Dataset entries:

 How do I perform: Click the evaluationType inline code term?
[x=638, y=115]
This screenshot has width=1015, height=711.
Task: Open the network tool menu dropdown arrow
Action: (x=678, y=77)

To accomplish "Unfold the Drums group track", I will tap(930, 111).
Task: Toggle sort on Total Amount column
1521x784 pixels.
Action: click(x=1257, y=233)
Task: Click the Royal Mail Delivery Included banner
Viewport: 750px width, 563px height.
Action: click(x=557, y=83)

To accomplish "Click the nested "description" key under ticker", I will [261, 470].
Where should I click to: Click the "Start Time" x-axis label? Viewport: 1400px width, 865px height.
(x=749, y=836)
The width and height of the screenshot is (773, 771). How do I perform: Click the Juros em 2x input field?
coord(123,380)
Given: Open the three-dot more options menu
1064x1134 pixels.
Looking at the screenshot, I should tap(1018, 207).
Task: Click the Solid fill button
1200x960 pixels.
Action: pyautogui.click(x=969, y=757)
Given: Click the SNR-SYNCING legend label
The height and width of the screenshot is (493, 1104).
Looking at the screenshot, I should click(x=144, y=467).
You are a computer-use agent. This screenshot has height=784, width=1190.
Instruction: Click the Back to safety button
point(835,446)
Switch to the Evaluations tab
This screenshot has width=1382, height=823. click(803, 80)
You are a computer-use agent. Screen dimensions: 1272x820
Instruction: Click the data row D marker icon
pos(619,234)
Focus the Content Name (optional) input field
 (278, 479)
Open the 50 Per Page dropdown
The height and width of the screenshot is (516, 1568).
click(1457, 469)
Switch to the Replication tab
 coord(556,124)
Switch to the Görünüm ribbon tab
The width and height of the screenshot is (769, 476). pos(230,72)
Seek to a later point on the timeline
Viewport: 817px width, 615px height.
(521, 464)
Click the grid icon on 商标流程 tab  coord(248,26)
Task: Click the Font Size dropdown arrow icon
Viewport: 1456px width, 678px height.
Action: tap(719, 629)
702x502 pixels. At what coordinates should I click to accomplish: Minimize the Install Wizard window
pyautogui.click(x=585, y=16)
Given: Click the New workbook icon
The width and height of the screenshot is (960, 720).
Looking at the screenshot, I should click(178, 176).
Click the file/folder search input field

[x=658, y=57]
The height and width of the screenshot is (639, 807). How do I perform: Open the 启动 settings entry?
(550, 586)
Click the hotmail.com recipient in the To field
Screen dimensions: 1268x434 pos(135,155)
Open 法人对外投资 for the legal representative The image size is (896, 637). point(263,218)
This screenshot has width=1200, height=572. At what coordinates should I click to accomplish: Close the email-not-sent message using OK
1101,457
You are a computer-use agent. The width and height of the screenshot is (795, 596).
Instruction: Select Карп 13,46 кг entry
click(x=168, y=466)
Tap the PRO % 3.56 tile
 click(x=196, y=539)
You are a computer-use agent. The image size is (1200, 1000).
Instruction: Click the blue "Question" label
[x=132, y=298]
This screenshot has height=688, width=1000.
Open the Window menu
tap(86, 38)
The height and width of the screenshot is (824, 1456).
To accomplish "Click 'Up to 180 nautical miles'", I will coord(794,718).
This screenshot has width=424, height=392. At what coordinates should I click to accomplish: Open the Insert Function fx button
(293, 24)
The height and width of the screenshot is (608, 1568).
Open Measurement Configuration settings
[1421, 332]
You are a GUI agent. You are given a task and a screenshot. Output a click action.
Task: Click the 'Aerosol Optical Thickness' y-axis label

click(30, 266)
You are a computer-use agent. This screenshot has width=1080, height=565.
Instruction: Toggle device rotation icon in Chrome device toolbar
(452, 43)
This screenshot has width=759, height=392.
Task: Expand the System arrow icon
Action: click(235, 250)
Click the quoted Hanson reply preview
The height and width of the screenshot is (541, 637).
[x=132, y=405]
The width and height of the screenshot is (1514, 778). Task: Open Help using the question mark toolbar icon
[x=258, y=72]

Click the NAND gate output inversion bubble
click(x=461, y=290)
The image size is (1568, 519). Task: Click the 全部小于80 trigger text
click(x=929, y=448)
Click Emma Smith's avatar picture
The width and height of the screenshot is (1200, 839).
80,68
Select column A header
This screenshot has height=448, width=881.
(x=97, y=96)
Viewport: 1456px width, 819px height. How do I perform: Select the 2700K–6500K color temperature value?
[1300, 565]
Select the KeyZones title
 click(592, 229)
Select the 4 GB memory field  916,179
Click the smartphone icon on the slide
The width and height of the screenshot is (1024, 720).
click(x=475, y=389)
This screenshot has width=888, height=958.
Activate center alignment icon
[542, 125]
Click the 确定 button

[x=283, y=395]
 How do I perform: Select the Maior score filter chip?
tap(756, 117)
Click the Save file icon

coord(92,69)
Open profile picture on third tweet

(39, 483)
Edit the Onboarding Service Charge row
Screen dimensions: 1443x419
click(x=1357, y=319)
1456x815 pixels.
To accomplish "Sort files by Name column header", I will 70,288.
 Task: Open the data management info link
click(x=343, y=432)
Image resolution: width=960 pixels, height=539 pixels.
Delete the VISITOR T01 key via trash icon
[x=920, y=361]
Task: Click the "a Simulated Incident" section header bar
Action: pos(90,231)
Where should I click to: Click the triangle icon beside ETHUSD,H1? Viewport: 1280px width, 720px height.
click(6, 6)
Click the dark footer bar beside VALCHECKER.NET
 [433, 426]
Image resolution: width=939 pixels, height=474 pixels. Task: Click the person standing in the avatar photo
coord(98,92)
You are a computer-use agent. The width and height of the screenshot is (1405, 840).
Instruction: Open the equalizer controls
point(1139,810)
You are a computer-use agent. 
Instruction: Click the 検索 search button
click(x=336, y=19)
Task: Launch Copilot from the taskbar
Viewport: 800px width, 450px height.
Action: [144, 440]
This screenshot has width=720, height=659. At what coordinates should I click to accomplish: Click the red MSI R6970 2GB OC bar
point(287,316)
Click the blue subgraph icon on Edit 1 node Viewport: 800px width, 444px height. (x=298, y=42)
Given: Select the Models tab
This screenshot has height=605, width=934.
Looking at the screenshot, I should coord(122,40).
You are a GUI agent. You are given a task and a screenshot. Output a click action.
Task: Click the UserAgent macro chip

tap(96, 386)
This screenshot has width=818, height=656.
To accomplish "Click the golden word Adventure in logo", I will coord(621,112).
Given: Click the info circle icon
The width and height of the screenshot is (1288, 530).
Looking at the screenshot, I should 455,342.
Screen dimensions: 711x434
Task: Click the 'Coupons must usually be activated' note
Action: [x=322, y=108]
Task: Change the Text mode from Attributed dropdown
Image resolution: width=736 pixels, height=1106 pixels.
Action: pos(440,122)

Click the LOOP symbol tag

## WORK TASK
Wherever the string "will" appears in the records, copy the whole line.

## EXPECTED ANSWER
To accomplish "Unfold the Drums group track", I will tap(930, 111).
To accomplish "Click the nested "description" key under ticker", I will [261, 470].
To accomplish "Click 'Up to 180 nautical miles'", I will coord(794,718).
To accomplish "Sort files by Name column header", I will 70,288.
To accomplish "Click the golden word Adventure in logo", I will coord(621,112).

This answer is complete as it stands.